Hans Rausing, who is Swedish, is an heir to the Tetra Pak food packaging empire. His father, Hans Rausing Sr., has an estimated net worth of $10 billion, according to Forbes' 2010 rankings.

Eva Rausing was the daughter of Tom Kemeny, a former Pepsi executive.

Together, Hans and Eva Rausing were well-known as a billionaire power couple who donated generously to addiction-related charities but also secretly battled the same demons that brought them together 25 years ago in an American rehab clinic, where they first met.

Eva Rausing served as a co-patron, along with the Duchess of Cambridge, on the drug charity Action on Addiction. She was also a patron of the Mentor U.K. charity, a group that works to keep children away from alcohol and drugs.

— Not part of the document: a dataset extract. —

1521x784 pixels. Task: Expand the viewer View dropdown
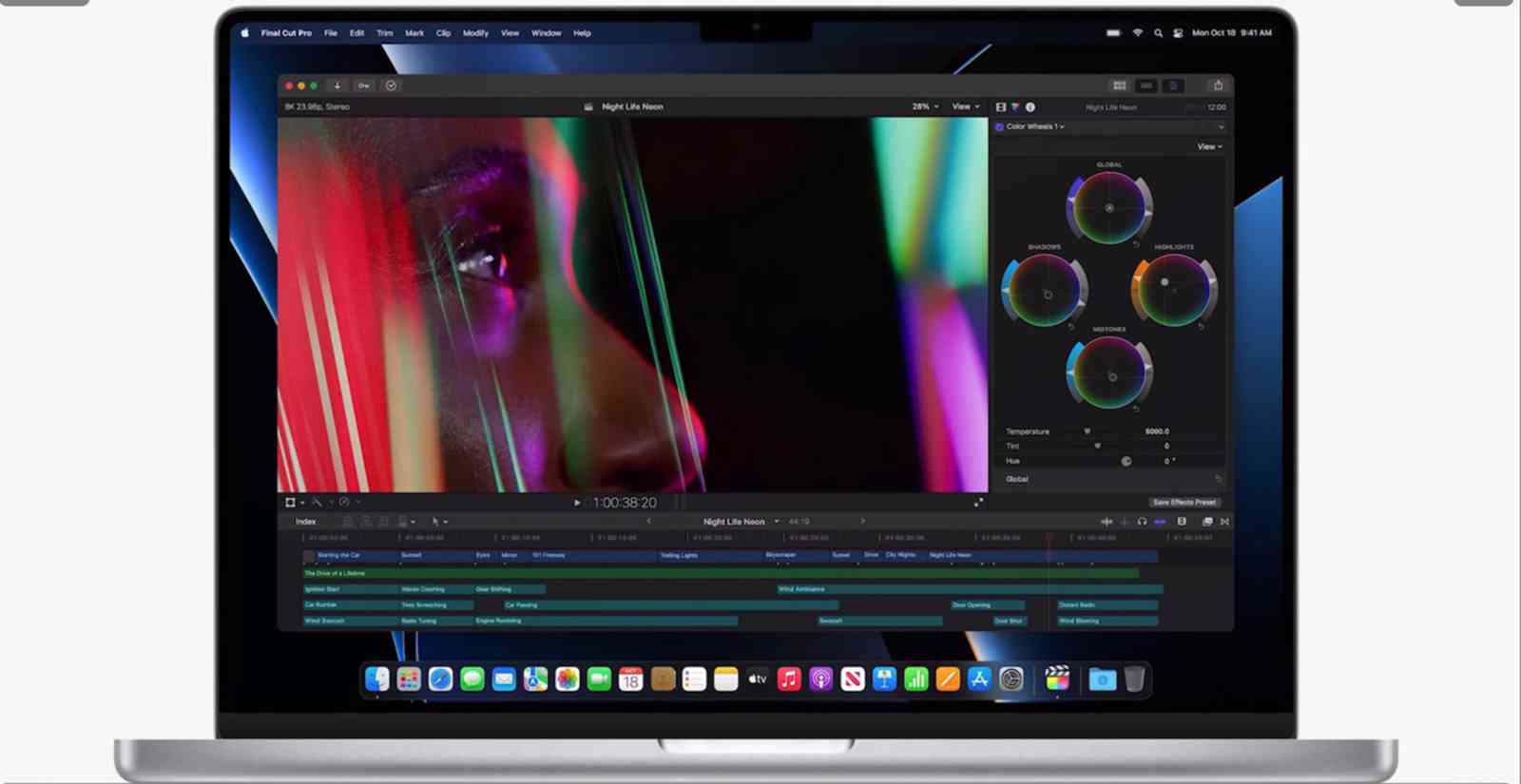[966, 106]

The Rausings' appetite for drugs was not publicly known until their arrests in 2008.

That year, a security guard caught Eva Rausing trying to sneak drugs into a party at the U.S. Embassy in London.

Officers then searched the couple's home, where they found crack, heroin and cocaine.

The Rausings were issued a formal caution and the charges were dropped.

At the time of the embassy incident, Eva Rausing told reporters that she was ashamed of her actions.

"I am very sorry for the upset I have caused. I have made a grave error, and consider myself to have taken a wrong turn in the course of my life," Rausing told the BBC in 2008.

Rausing alluded to her struggle to fight addiction on her Myspace page.

In a posting, which appears to be from 2007, she wrote that she was looking for ways to use her time constructively.

"I fell back into the same hole as before and have been there for nearly seven years. I once read that I would have seven bad years (I don't normally believe in hocus-pocus horoscopes), but so far it has been right," Rausing wrote. "I'm hoping for seven good years starting 2007."

A private hearing to further review the case has been scheduled for Oct. 5.